### TASK ITEM
Can you reproduce the stretch of the church thank-you blog post from "I'm sorry that" through "October with you!", word for word?

### GIVEN PASSAGE
------------------------------------

Larry--You have an amazing ability to let God use you. Justin and I have talked so many times about how God brought you into our lives, multiple times, at the exact time we needed Him to be there. God's love, compassion, and comfort flow from you to each person's life you touch. Your smile is an encouragement! We thank God for you and what you have meant to us throughout these last 3 months. We are so glad that you are at Hope and we are praying for you!
Aubrey-- You are an amazing man of God, and He truly uses you in worship. Over the last 3 years of knowing you, we have seen your heart--for God, for others, and for kids. Thank you so much for letting Him use you to lead us all into a deeper worship. Justin and I love to be in worship when you are leading--your face shines with the deep love you have for God, and through that, we are led into worship! We are so honored to be your friend, and we are praying for you!
And to the many other amazing people at Hope--thank you for all you do in making our church tick. We know that it takes all of you amazing people, serving God with your whole heart, to bring each service and ministry event to us. Thank you for everything you do, and know that you are appreciated--not just this month, but each and every day!
I'm sorry that this blog ended up so long, but it was important to me to get it all in! I'm off tomorrow to Washington, DC, for my brother Aaron's wedding. I'm so excited to be able to go! I won't be able to blog until next week, but will hopefully have some great pictures to post! Hope you have a wonderful weekend!
5 comments:
We will be celebrating October with you!
I had a dream one day, after a girl friend (L) and her 5 year daughter(M) were killed in a car accident - We were in heaven and L had a double stroller filled with babies. As we talked I asked her where M was, L answered, "She is off playing with her friends."

------------------------------------

### RECORD EXCERPTS
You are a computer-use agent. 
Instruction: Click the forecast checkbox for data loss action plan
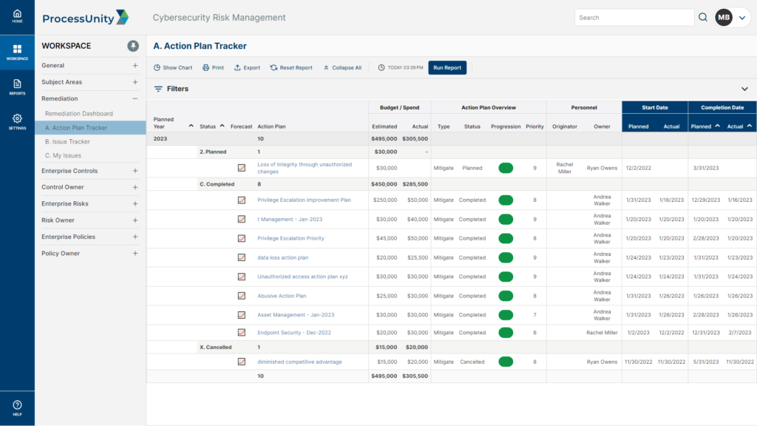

------------------------------------

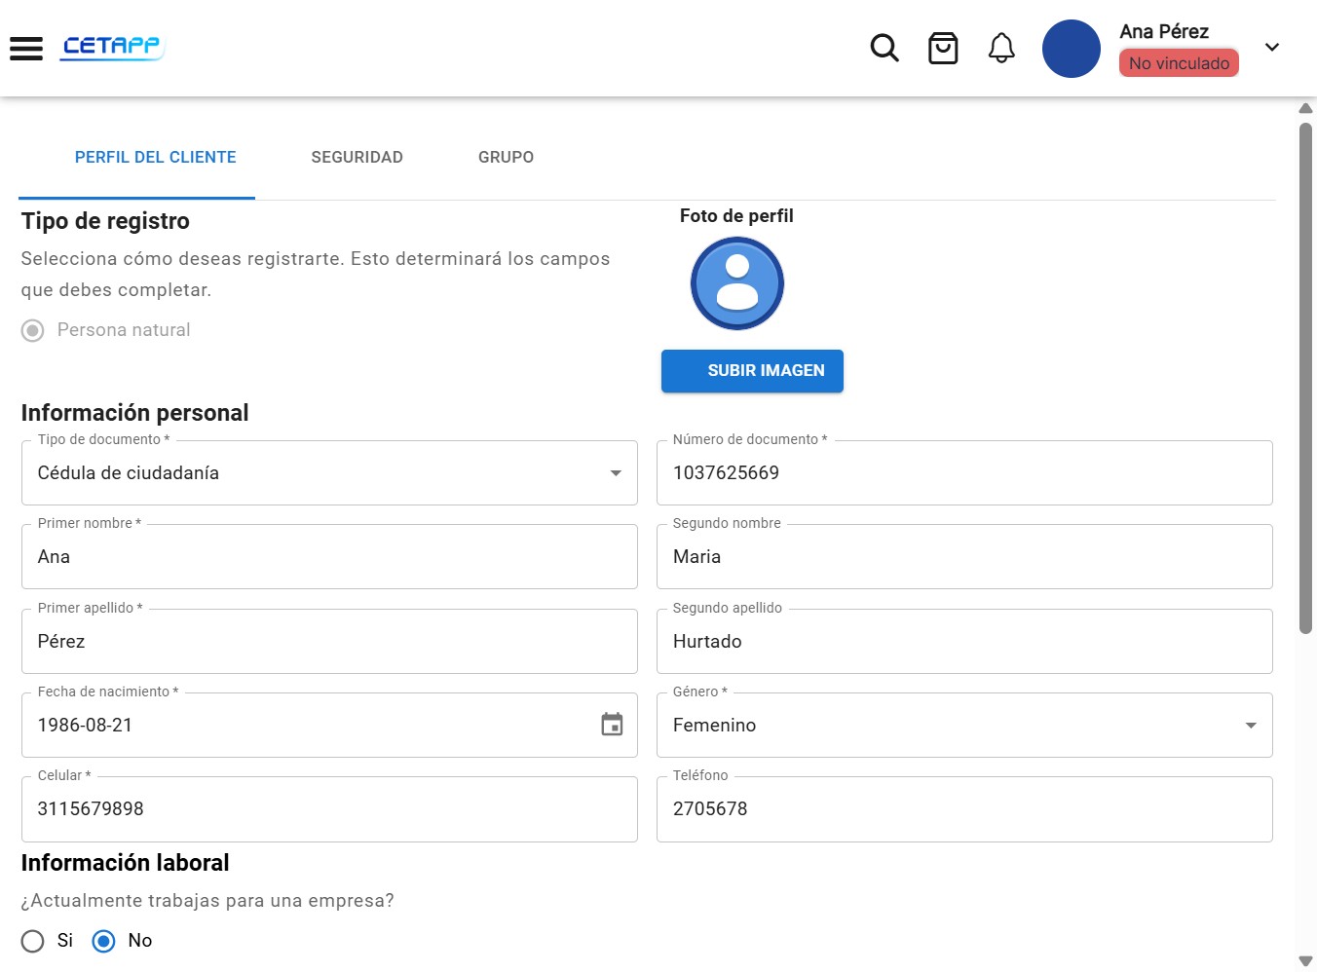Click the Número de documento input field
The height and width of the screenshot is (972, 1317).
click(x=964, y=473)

------------------------------------

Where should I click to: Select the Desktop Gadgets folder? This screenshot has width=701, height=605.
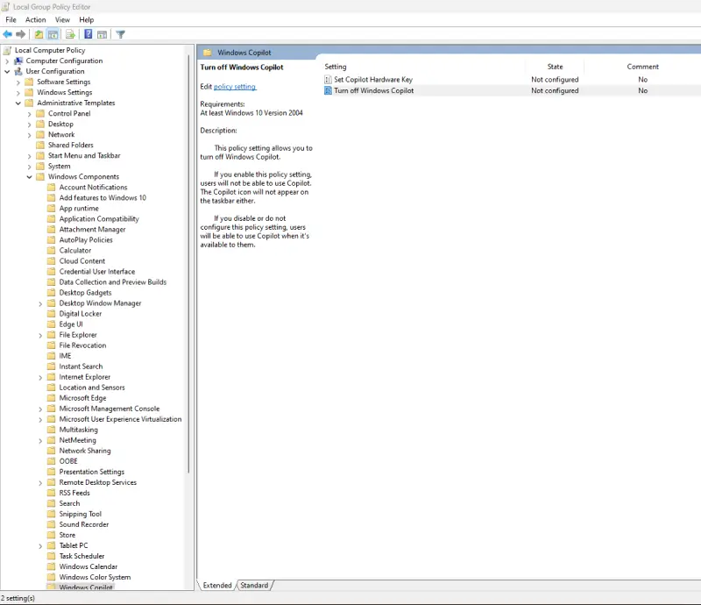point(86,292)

------------------------------------

### WRITTEN SOLUTION
I'm sorry that this blog ended up so long, but it was important to me to get it all in! I'm off tomorrow to Washington, DC, for my brother Aaron's wedding. I'm so excited to be able to go! I won't be able to blog until next week, but will hopefully have some great pictures to post! Hope you have a wonderful weekend!
5 comments:
We will be celebrating October with you!